Hoje em Dia
A saúde de uma cinematografia pode ser medida, entre outras maneiras, pela participação em festivais de cinema. No caso da produção mineira, não há nenhuma dorzinha a reclamar, levando-se em conta o retrospecto nos principais festivais do país.
O festival de Brasília, que acontecerá de 14 a 23 de setembro, vem premiando constantemente os mineiros –o principal troféu, o Candango de melhor filme, é “nosso” há dois anos, após as vitórias dos longas “A Cidade Onde Envelheço” (2016), de Marília Rocha, e “Arábia” (2017), de Affonso Uchoa e João Dumans.
Em 2018, os mineiros entram forte no certame brasiliense com três trabalhos: “Bixa Travesty”, de Kiko Goifman e Claudia Priscilla, “Luna”, de Cris Azzi, e “Temporada”, de André Novais Oliveira, que, com a sua produtora Filmes de Plástico, costuma ser pé quente na disputa. Há três anos, o realizador venceu com o curta “Quintal”.
Com “Temporada”, ele põe novamente em cena a cidade de Contagem, na Região Metropolitana de Belo Horizonte. No lugar de seus familiares, desta vez se vale de um “olhar estrangeiro” para contar a história de uma mulher de Itaúna que se muda para a periferia de Contagem, onde trabalhará no combate a endemias.
“Nessa nova geografia, passando de casa em casa, ela conhecerá uma outra realidade, por fora e por dentro daquelas moradias”, registra Oliveira, que escalou a atriz e dramaturga premiada Grace Passô para viver a protagonista. “O nome dela partiu de uma observação de Adilson Marcelino, amigo nosso, de que a Grace tem tudo a ver com o trabalho de nossa produtora”.
Além da estreia no Festival de Brasília, Cris Azzi faz, em “Luna”, o seu primeiro longa ficcional, após assinar “Sumidouro” e “O Dia do Galo”. Surpreso com a seleção, ele vive a expectativa de concorrer num festival que “se propõe a ir além da exibição do filme, abrindo espaço para discussões políticas, humanas, poéticas, filosóficas”.
E o conteúdo possivelmente dará bom caldo para esses debates, por tratar de liberdade de escolhas numa era em que as redes sociais se transformaram em barricadas de intolerância, a partir da relação de duas garotas.

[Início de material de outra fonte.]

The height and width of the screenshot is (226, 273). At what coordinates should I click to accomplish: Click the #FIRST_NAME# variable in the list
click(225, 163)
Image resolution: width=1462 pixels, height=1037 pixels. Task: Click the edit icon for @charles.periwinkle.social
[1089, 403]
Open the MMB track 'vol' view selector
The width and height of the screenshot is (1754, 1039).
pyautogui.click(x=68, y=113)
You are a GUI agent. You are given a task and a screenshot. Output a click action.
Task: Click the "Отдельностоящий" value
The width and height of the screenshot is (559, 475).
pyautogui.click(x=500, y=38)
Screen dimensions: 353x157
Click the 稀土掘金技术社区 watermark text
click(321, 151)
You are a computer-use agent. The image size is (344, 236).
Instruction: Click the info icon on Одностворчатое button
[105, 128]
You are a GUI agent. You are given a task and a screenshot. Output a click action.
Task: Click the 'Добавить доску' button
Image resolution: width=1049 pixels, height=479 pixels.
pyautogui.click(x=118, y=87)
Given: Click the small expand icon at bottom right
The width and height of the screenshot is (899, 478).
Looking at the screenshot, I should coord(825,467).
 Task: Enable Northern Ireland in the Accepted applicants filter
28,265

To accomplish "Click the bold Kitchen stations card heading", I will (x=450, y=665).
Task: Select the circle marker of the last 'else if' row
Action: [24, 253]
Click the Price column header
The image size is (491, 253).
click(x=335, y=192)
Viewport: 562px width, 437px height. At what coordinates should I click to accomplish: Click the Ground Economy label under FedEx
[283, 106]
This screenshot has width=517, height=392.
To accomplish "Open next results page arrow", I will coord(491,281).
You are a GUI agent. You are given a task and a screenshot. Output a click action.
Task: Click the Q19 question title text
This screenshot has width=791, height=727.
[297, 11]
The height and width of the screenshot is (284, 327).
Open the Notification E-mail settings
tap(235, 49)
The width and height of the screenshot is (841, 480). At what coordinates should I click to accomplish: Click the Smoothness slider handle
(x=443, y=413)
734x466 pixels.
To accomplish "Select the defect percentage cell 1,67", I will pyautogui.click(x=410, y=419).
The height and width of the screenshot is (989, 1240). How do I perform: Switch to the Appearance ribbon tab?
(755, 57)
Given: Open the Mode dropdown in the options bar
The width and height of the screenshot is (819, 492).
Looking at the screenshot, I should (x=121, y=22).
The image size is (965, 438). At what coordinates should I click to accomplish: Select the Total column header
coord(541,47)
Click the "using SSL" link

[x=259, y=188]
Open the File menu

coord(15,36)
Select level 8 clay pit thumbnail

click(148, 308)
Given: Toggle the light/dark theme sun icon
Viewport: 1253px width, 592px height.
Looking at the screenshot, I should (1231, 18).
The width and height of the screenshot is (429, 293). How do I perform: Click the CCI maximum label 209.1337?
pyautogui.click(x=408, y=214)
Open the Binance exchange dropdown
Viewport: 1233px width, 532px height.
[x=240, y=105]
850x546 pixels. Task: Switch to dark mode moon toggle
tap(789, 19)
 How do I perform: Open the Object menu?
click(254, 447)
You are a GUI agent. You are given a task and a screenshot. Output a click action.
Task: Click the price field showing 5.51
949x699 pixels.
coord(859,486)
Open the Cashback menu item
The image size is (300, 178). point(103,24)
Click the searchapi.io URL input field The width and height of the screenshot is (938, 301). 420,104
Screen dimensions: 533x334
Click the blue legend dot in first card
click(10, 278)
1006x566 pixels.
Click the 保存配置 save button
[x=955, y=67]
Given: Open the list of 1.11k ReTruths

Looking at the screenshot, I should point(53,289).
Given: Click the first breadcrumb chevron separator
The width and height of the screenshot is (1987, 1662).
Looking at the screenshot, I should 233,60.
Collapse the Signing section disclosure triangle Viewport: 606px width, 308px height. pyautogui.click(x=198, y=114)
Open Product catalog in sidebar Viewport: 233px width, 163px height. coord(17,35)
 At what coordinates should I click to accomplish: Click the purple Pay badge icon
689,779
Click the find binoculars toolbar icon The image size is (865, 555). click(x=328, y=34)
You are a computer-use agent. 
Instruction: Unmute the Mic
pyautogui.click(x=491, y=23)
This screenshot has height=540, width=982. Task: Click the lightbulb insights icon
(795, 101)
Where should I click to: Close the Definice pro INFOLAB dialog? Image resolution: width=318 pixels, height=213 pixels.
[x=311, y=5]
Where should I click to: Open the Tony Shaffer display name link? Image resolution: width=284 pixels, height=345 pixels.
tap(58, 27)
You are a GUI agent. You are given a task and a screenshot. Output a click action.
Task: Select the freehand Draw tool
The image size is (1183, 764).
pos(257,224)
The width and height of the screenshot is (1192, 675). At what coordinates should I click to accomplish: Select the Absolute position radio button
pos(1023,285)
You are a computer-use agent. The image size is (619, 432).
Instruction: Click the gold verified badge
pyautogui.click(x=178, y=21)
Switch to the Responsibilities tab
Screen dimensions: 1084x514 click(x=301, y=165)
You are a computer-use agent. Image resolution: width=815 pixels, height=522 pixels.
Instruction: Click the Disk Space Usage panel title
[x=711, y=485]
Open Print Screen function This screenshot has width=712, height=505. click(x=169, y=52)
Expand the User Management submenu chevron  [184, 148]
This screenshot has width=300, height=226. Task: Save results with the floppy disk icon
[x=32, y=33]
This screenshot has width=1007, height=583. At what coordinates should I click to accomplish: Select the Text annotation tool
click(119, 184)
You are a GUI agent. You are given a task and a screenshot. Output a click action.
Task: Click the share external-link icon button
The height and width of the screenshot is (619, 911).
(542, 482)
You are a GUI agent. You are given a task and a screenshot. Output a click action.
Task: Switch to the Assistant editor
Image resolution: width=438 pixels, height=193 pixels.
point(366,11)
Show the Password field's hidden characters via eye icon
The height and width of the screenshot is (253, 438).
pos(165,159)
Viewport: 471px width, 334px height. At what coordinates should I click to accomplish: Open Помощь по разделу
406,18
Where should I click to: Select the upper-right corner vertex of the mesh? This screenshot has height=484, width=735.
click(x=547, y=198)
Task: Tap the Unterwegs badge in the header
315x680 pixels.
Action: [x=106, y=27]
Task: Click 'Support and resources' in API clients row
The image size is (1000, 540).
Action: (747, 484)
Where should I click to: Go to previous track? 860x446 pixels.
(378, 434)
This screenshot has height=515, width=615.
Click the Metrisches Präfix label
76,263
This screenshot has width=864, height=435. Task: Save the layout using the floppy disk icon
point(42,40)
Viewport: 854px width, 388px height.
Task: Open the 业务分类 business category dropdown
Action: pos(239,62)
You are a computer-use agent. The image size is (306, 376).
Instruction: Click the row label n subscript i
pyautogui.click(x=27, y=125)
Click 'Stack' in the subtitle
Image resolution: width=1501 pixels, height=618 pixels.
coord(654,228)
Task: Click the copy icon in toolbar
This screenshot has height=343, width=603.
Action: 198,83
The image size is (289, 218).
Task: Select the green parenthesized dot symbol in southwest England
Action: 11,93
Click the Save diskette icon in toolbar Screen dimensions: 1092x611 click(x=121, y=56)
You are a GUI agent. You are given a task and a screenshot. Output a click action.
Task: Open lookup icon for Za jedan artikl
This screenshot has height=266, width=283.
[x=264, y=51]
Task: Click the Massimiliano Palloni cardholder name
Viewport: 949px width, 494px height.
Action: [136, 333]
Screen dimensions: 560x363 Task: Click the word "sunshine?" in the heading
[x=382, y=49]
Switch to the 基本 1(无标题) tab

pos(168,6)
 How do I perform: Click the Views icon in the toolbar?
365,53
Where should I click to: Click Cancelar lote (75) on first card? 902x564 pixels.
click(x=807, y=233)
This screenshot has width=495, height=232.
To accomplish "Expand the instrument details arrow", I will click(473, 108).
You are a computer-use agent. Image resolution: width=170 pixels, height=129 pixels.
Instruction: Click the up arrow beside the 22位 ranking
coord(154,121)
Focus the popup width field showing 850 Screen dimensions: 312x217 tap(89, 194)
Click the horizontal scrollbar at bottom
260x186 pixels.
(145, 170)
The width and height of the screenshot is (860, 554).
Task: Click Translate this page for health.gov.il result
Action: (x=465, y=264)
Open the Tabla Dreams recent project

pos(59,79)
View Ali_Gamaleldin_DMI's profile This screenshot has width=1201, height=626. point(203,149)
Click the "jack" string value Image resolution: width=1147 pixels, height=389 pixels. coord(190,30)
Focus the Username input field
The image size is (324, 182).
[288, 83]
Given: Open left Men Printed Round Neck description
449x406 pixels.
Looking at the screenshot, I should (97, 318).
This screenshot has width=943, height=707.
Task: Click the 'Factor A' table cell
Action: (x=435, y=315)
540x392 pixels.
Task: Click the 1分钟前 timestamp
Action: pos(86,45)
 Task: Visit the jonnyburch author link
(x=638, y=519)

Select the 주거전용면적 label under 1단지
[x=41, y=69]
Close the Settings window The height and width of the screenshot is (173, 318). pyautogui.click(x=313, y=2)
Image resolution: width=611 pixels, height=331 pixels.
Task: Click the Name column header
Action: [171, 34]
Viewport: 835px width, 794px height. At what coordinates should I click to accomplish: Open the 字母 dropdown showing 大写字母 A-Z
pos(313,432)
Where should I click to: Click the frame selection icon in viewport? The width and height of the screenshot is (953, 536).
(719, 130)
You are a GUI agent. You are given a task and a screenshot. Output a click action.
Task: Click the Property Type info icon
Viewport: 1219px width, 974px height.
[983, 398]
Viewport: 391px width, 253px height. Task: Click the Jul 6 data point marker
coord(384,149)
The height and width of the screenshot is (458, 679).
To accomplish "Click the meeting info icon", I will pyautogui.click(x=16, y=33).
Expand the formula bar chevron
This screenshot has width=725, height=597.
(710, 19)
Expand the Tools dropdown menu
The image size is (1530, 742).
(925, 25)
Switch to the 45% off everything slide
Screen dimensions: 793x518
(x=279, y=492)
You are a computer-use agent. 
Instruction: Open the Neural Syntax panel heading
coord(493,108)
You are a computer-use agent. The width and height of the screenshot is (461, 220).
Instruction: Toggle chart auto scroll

“Ainda é muito difícil para mim definir o filme, mas posso dizer que tem a ver com rito de passagem de uma personagem que vai sendo atravessada por esses lugares, de preconceito, de hiperconectividade, de condução ética mediadas pelas novas tecnologias. É a história de uma menina num processo de descoberta de sua identidade, enfrentando as dificuldades colocadas por nossos tempos”, salienta Azzi.
Ficção retrô
Na categoria de curtas, Brasília não deverá ficar imune a “Plano Controle”, que, no campo da ficção, bisa alguns temas do longa “Baronesa” (ganhador da Mostra de Tiradentes no ano passado), da mesma diretora– Juliana Antunes– em especial a discussão sobre a mulher de periferia na sociedade.
“É uma ficção científica que se passa em 2016, ano da primeira fase do golpe no Brasil. Cansada de esperar pelo elevador capenga onde mora, no edifício Maletta, uma mulher descobre que a sua operadora de celular está oferecendo serviço de teletransporte para algumas cidades ícones do mundo. Ela escolhe Nova York, mas acaba indo para o bairro de mesmo nome, em Belo Horizonte, já que o plano só cobre teletransportes dentro de Minas”, detalha Antunes.
Filmado na capital mineira e em Itaúna, o curta foi feito com R$ 20 mil – “Quinze mil de edital e cinco mil de dívidas”, diverte-se Juliana. Por conta dessa limitação orçamentária, o lado futurista de “Plano Controle” tem um lado retrô. “A direção de arte se deu a partir da reorganização do real, como objetos da minha família na zona rural de Itaúna e locações – casas e bares que, de fato, pararam no tempo”, descreve.